Tidying data

Data is best presented in a tidy format. This is the optimal way to organise data for later processing.

What is Tidy Data?

A dataset is said to be tidy if it satisfies the following conditions 1.observations are in rows 2.variables are in columns 3.contained in a single dataset

An example of messy data is as follows:

library(knitr)
library(kableExtra)
df<-data.frame(c(5,6),c(4,1))
names(df)<-c("male","female")
kable(df)

male	female
5	4
6	1

The optimal way to reorganise the dataset above is with reshape2, a package which works well with dplyr (because it was made by the same people).

This time we will use a bigger dataset as follows:

pew <- read.delim(
  file = "http://stat405.had.co.nz/data/pew.txt",
  header = TRUE,
  stringsAsFactors = FALSE,
  check.names = F
)

The dataset now has to be melted.
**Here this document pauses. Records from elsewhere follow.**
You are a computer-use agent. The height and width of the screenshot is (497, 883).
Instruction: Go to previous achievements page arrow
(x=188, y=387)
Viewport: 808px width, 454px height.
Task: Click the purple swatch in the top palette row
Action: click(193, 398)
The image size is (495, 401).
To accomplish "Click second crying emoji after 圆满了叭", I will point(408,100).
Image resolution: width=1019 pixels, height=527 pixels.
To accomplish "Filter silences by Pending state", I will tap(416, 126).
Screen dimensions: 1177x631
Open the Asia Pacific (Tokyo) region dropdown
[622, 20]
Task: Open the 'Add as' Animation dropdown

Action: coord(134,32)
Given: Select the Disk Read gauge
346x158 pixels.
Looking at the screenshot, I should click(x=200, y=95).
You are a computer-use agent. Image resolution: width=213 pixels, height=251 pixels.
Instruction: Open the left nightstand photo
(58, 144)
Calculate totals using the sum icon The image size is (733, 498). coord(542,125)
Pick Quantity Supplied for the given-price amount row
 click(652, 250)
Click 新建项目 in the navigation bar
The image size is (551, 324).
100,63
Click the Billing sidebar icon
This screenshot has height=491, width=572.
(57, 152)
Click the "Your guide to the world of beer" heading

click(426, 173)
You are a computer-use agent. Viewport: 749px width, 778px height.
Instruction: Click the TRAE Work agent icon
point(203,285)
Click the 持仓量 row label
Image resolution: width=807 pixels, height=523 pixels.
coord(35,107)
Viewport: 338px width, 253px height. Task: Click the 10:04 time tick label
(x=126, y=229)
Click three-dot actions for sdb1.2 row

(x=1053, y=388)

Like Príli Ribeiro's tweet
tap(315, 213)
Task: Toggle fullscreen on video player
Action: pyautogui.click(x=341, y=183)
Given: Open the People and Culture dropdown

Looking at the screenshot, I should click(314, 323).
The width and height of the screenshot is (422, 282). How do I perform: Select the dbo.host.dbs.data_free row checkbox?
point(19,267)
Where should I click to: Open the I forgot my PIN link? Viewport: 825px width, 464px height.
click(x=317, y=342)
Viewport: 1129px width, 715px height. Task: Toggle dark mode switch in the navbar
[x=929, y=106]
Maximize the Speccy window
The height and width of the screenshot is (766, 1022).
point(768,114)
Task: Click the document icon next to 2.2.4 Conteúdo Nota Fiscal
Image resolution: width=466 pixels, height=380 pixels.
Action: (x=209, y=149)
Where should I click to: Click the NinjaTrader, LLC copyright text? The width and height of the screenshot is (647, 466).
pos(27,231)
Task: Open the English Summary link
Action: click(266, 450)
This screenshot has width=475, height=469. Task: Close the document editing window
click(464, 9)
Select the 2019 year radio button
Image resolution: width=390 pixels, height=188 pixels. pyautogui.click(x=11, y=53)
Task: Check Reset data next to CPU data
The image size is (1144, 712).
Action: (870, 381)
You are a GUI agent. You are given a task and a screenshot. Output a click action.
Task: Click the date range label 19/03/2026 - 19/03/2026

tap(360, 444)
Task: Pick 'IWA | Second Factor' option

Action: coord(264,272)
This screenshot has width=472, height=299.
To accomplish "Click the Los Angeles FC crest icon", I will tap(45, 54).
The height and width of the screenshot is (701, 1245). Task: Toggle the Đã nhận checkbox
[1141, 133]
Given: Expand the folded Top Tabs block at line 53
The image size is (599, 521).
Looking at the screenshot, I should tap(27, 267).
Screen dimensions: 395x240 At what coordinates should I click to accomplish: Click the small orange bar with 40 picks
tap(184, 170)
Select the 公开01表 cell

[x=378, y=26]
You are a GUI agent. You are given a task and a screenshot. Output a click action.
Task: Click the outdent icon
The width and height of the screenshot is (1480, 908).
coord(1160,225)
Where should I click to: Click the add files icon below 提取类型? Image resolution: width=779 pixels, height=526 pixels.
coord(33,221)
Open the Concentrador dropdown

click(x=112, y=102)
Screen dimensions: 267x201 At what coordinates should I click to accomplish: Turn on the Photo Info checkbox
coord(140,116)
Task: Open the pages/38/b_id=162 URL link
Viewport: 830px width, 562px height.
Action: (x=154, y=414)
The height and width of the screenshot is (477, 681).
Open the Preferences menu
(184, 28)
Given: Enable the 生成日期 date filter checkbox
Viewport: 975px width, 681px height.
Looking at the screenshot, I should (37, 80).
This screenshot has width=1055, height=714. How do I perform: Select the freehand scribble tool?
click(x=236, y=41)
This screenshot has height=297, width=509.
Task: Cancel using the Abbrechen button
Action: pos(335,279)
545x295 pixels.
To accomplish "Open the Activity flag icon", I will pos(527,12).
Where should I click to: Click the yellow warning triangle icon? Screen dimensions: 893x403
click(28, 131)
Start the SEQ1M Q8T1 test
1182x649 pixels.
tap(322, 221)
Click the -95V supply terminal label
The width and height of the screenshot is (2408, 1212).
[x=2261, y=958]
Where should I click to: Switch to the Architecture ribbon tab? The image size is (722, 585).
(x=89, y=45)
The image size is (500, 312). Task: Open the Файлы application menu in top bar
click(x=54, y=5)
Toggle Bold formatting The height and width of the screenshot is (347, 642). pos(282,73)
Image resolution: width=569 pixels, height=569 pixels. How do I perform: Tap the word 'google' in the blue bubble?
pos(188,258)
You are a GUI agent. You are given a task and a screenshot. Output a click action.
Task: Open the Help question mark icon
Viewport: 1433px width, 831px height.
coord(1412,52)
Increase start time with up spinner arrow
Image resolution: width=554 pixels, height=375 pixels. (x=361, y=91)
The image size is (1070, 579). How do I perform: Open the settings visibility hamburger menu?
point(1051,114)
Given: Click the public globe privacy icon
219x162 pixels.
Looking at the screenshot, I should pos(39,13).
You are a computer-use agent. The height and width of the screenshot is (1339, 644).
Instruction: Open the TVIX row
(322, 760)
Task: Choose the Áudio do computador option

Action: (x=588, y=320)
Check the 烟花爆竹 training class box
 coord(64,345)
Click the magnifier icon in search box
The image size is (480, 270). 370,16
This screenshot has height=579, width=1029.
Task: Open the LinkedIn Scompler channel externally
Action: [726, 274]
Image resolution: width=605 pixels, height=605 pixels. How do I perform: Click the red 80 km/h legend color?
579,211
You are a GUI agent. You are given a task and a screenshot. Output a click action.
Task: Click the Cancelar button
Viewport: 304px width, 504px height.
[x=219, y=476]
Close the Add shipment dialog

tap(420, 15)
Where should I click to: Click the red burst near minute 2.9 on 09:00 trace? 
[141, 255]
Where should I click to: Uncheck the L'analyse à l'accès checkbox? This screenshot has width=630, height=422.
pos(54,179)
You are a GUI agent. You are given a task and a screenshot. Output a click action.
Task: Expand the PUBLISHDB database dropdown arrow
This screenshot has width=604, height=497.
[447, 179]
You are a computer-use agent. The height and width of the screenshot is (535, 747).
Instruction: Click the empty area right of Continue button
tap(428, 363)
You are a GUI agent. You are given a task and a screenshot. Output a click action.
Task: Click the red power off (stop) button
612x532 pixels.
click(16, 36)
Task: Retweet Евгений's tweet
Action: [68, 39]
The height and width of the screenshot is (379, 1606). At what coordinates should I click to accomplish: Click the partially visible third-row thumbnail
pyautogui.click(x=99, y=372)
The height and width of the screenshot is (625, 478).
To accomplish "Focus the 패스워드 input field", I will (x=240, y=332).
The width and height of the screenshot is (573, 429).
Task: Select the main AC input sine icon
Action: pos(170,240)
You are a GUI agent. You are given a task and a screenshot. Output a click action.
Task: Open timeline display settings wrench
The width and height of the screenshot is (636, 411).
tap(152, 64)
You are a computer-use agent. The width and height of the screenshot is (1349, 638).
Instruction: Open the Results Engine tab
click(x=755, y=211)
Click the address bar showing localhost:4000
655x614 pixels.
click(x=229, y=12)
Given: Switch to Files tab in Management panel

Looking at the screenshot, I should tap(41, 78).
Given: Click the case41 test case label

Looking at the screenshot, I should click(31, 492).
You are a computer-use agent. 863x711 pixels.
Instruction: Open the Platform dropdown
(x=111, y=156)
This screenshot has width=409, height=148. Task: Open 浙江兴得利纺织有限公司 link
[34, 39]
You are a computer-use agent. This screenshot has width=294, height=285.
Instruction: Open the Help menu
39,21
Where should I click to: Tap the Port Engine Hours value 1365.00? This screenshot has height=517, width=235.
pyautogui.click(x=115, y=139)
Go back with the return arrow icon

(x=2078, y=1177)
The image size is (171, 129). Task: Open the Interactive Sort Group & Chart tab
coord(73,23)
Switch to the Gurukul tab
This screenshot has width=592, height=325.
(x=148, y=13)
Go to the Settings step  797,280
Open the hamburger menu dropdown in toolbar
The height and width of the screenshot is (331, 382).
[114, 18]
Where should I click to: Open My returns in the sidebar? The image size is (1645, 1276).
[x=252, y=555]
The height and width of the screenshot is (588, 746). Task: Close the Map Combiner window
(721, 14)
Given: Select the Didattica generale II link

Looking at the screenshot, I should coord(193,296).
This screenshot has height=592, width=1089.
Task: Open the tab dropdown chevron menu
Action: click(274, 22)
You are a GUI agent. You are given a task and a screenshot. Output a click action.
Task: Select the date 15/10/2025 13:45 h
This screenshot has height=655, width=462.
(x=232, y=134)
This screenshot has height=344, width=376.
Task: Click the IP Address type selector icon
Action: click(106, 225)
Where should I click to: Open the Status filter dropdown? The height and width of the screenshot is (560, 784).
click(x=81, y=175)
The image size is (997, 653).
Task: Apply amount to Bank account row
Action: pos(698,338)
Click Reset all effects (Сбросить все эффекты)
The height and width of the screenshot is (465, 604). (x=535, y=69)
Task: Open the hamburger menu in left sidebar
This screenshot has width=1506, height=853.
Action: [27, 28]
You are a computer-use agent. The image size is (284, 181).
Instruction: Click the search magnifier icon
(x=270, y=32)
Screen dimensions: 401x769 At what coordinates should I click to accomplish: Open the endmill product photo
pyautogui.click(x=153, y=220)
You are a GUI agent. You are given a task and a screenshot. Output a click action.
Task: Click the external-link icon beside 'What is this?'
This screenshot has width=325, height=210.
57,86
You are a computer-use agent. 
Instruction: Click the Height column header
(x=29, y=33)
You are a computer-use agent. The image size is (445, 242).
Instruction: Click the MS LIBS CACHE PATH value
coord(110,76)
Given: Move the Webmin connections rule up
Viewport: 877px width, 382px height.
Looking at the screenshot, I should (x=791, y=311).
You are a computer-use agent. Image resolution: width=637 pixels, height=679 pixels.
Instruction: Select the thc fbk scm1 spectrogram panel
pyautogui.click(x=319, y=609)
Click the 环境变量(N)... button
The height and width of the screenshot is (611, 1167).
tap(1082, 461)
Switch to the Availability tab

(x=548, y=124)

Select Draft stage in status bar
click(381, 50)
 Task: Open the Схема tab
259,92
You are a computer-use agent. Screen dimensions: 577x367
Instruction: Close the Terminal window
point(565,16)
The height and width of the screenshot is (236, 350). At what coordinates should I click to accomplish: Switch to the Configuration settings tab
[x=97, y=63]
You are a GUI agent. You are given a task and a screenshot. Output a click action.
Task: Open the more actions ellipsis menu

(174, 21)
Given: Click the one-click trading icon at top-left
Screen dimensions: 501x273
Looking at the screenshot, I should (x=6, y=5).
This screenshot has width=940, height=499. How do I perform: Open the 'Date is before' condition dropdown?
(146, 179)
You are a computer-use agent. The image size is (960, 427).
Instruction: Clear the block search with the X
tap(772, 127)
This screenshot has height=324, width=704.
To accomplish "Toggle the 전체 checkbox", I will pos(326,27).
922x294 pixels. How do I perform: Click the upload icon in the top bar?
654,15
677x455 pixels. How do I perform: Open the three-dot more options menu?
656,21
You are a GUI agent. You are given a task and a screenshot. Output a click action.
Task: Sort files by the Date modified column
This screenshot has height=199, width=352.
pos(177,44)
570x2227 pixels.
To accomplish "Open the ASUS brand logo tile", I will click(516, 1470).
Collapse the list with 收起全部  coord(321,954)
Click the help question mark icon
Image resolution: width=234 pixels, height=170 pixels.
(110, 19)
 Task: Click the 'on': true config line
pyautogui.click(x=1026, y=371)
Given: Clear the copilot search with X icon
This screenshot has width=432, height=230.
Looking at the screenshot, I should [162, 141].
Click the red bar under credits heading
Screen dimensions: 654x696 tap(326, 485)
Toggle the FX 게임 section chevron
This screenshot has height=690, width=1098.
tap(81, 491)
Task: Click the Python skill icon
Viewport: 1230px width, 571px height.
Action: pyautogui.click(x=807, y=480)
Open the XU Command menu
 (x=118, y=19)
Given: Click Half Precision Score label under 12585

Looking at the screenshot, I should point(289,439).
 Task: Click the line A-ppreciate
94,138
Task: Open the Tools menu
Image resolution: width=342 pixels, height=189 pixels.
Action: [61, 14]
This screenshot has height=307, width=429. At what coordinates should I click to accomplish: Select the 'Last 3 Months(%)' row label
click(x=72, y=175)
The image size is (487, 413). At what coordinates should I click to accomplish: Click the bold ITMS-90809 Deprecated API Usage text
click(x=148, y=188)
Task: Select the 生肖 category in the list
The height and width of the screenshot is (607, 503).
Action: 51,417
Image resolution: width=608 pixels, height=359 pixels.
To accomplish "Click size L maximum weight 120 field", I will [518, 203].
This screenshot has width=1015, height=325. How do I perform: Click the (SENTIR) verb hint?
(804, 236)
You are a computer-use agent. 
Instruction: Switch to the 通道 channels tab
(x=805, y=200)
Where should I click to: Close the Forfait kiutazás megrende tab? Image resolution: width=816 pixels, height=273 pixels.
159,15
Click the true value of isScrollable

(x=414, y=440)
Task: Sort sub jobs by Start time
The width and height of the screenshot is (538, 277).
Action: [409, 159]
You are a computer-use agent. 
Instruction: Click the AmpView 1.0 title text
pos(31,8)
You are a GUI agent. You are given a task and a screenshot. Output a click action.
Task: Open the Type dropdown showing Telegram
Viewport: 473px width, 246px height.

To do this you need to specify the dataset (data=pew) the id column (which is the one you are organising the data around, in this case it is “religion”), the variable name you are collecting all the columns together under (“income”) and the value name which is what each number represents

library(reshape2)
pew_tidy <- melt(
  data = pew,
  id = "religion",
  variable.name = "income",
  value.name = "frequency"
)
kable(head(pew_tidy,25))

religion	income	frequency
Agnostic	<$10k	27
Atheist	<$10k	12
Buddhist	<$10k	27
Catholic	<$10k	418
Don’t know/refused	<$10k	15
Evangelical Prot	<$10k	575
Hindu	<$10k	1
Historically Black Prot	<$10k	228
Jehovah’s Witness	<$10k	20
Jewish	<$10k	19
Mainline Prot	<$10k	289
Mormon	<$10k	29
Muslim	<$10k	6
Orthodox	<$10k	13
Other Christian	<$10k	9
Other Faiths	<$10k	20
Other World Religions	<$10k	5
Unaffiliated	<$10k	217
Agnostic	$10-20k	34
Atheist	$10-20k	27
Buddhist	$10-20k	21
Catholic	$10-20k	617
Don’t know/refused	$10-20k	14
Evangelical Prot	$10-20k	869
Hindu	$10-20k	9

If the data is even messier such that it has more columns in it that are not part of the variable you are trying to create a length of, then you can still use it. Consider the following dataset:

billboards <- read.csv(
  file = "http://stat405.had.co.nz/data/billboard.csv",
  stringsAsFactors = FALSE
)
names(billboards) <- gsub("\\.", "_", names(billboards))

It has columns in it like ‘track’ and ‘artist_inverted’. We can get around this by saying the data has to revolve around several columns as so:

billboards_tidy <- melt(billboards, 
  id = 1:7,
  variable.name = "week",
  value.name = "rank",
  na.rm = TRUE
)

Once the data is tidy, you can use a wealth of different packages on it. Most importantly ggplot loves tidy data.